The fading generation of our poets, politicians, bureaucrats, clerics and scientists all had their first lessons in schools run in colonial times by municipalities and district boards or by a community or parochial organisation. It is to our lasting shame that the schools now run by the governments with much bigger resources have been made into a refuge of last resort for political vagabonds and ignoramuses.

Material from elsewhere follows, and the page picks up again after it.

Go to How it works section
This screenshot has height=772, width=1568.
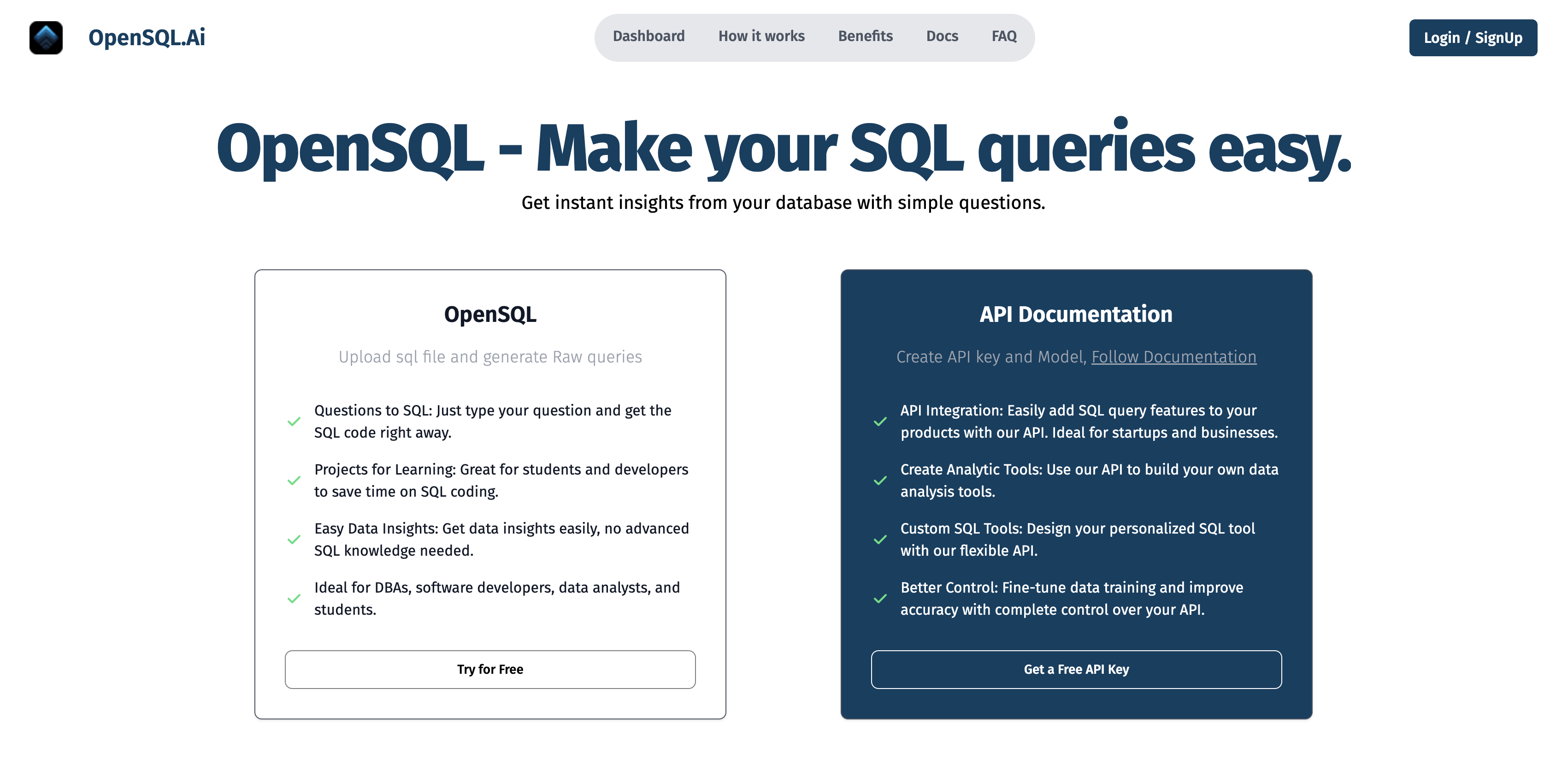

The Sindh government can set an example by filling all the 25,000 vacancies of the teachers on merit — nothing but merit — to make its schools as they used to be — places where young minds were honed and characters shaped.
The French choice
IT'S not often that US policymakers have a clear favourite in a French presidential election. Usually even the most palatable candidate is someone like outgoing President Jacques Chirac, who defines his foreign policy agenda mostly by the ways it is opposed to that of the United States.One of the candidates in Sunday's election, Socialist Segolene Royal, fits that mould: "I am not for a Europe than aligns with the US," she bluntly declared in a television appearance last week. But Ms Royal's opponent, Nicolas Sarkozy, is different, at least in attitude. He is openly admiring of the United States; in a visit to Washington last year he impressed both the White House and leading Democrats with his interest in improving French-American relations.
If Washington is quietly rooting for Mr Sarkozy, who has a slight lead in the polls, it is not alone. The 52-year-old Hungarian-born rightist would be a natural partner for German Chancellor Angela Merkel and the likely new British prime minister, Gordon Brown, both of whom want to strengthen economic and strategic ties between Europe and the United States. As important, Mr Sarkozy would be far more likely to undertake the economic reforms that France desperately needs if it is to avoid falling further behind its principal partners in an era defined by globalisation.
Because it has shunned steps that Britain, the Netherlands and even Germany have taken to make their economies more competitive, France's economic position has steadily declined. In a quarter century it has tumbled from seventh to 17th in global rankings of income per capita. Mr Sarkozy understands the reasons: a bloated public sector, ever-rising government spending and a mandatory 35-hour work week that the candidate rightly calls a catastrophe. If Mr Sarkozy has been cautious about talking about remedies -- he has promised to ease overtime restrictions and cut taxes – Ms Royal has made it clear she would worsen the sclerosis. She has promised tens of billions of dollars in new spending on social programs without explaining where the money would come from.
Mr Sarkozy's greatest weakness is his poisonous relations with France's Muslims, including the millions of poor who are isolated in grim suburbs around Paris and other big cities. In another break from French political orthodoxy, Mr Sarkozy has advocated affirmative action measures to help poor minority youths get educations and jobs. But his tough response to rioting in the slums -- he talked about cleaning up "scum" with a power hose -- has made him a hated figure for many young Muslims. Some fear he would be greeted by new unrest early in his term.
Finding ways to defuse the growing alienation of the Muslim minority may turn out to be the next president's biggest challenge. But it is more likely to be solved if France's economy can be turned around and its chronically high unemployment rate brought down. Mr Sarkozy would have a far better chance of pulling that off than would Ms Royal. If he turned out to be a better friend to the United States than previous French presidents, that would be a valuable bonus.